Wednesday, October 12, 2011


Starting in the early 90’s, we were fortunate to take a number of trips to Japan. One of the real eye opening experiences that came along with this was the lengthy plane rides that went with getting to and from. Departing from Cleveland or New York, you are able to see the country from a wonderful perspective giving new insights into the heartland as well as such incredible sights as the Grand Canyon and eventually Mount Fuji from 30,000 feet. One outcome of this travel was seeing the farmland of not only the US, but Japan from an entirely new vantage point. The sectioned and furrowed farmland, rivers and roadways painted a wonderful design that I translated into a wide ranging series of designs I refer to as Landscapemen.

I use the Landscapeman design primarily in the tebori carved ware, black and white slipware and the ishime-ji inlaid engobe pottery. The design has a myriad of uses as it is easy to adapt from form to form, from plate to jar and most pots in between. I have enjoyed using it and seeing the design morph as each style and pot are decorated in a somewhat spontaneous manner. The space, form, volume and curve all dictate how the design evolves on each pot. With each new pot, comes a different design. It surely keeps the process from becoming boring.

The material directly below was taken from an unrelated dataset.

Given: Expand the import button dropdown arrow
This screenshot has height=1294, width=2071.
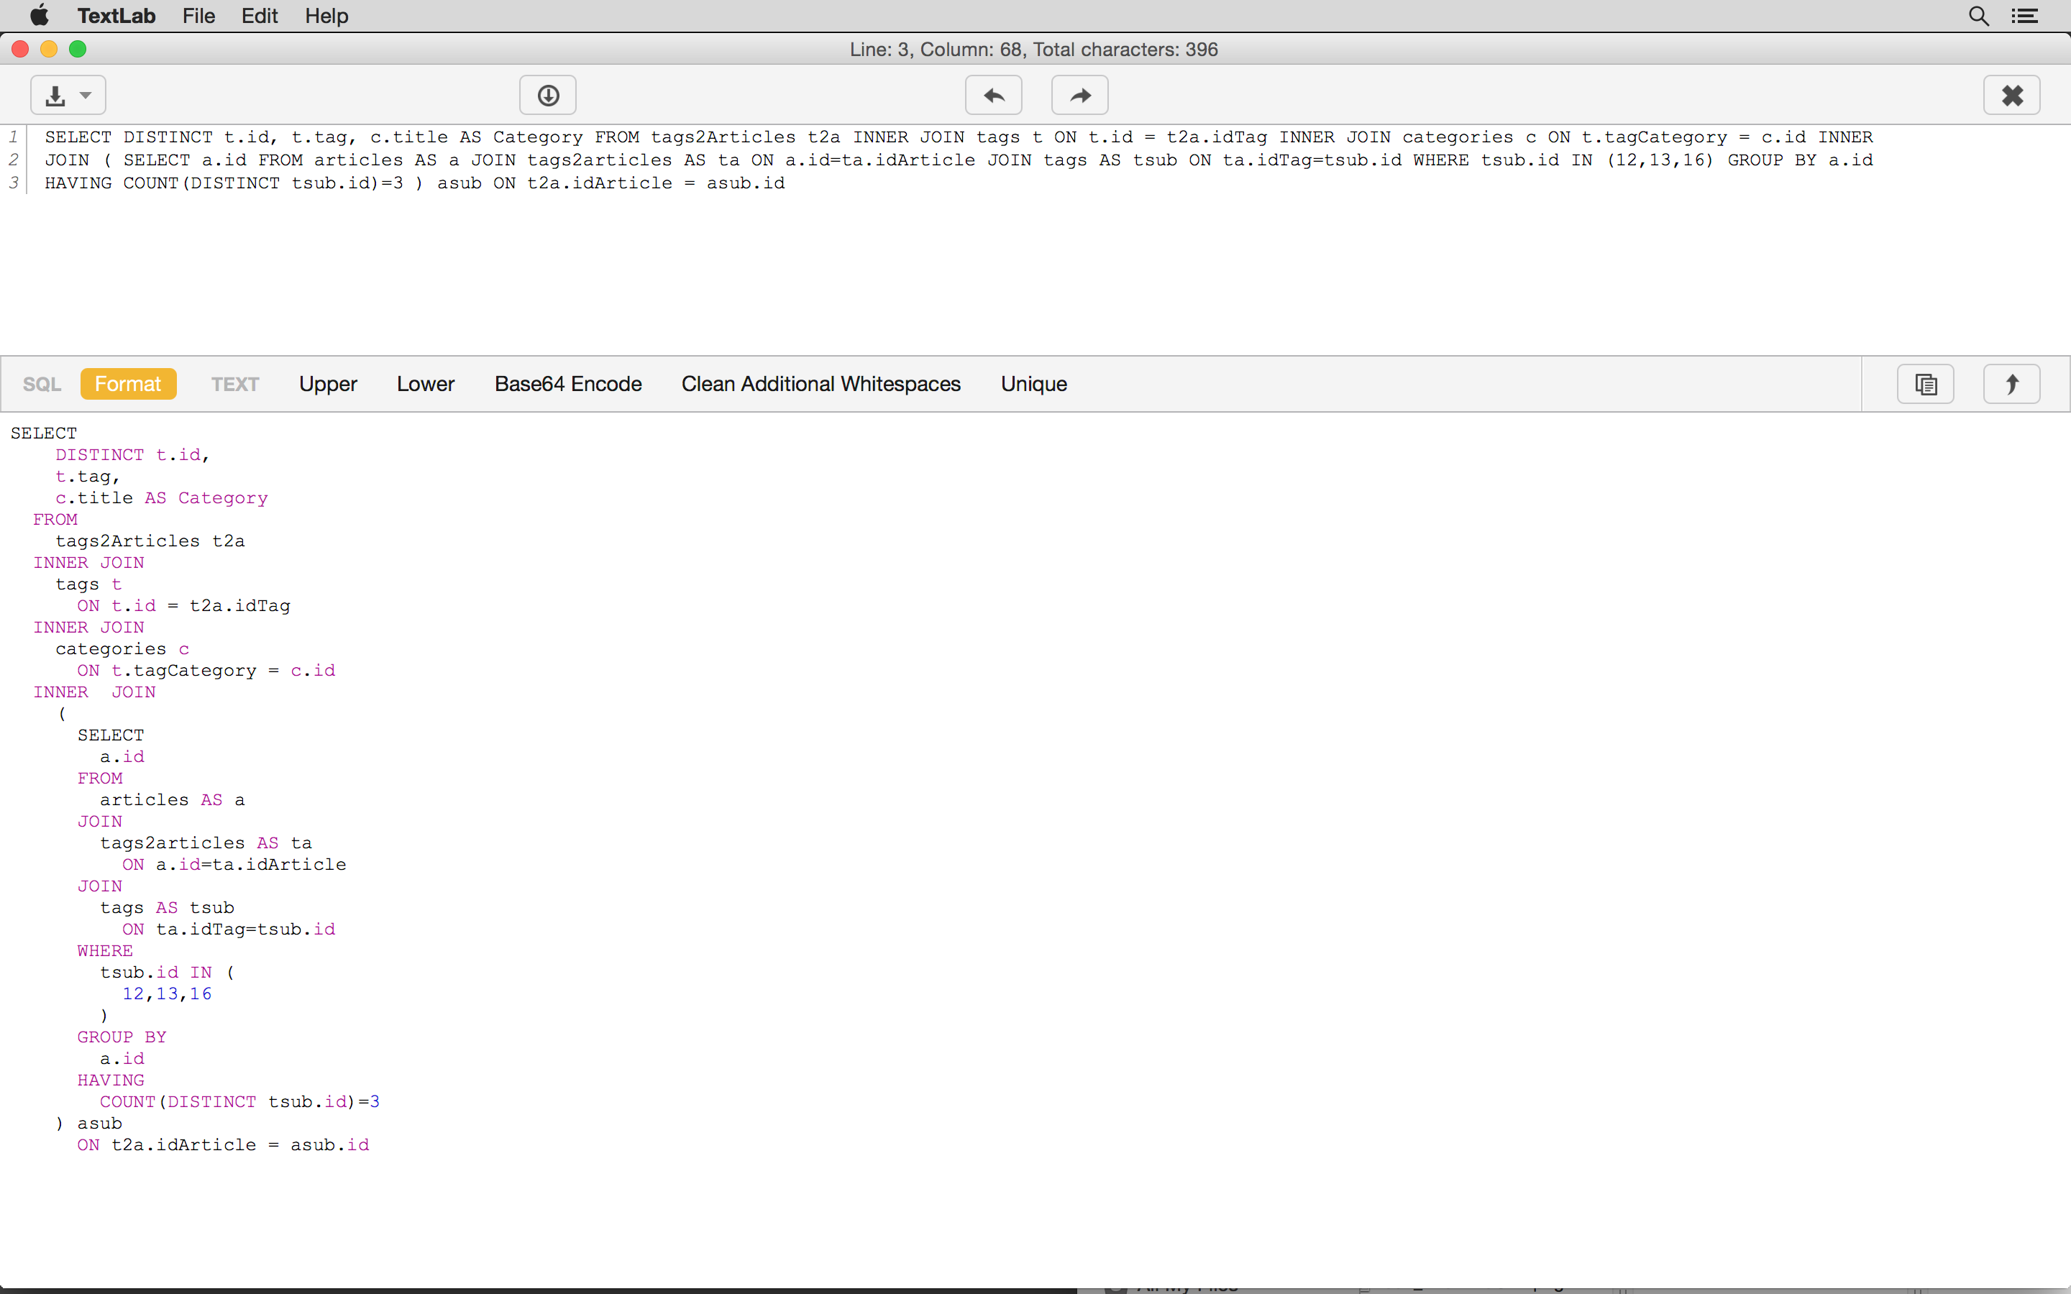Looking at the screenshot, I should [86, 95].
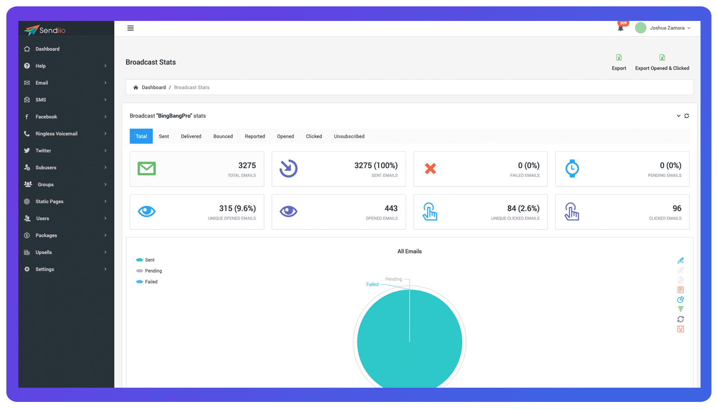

Illustrated is a mizusashi form; thrown in stoneware and decorated in a grey-black engobe and then has a white engobe inlaid in the incised decoration, the interior is glazed in a clear liner. The design was cut into the stoneware while still wet using a sharp knife made of bamboo. With each turn of the pot, the design changes and presents a different landscape that makes me anxious for my next plane ride!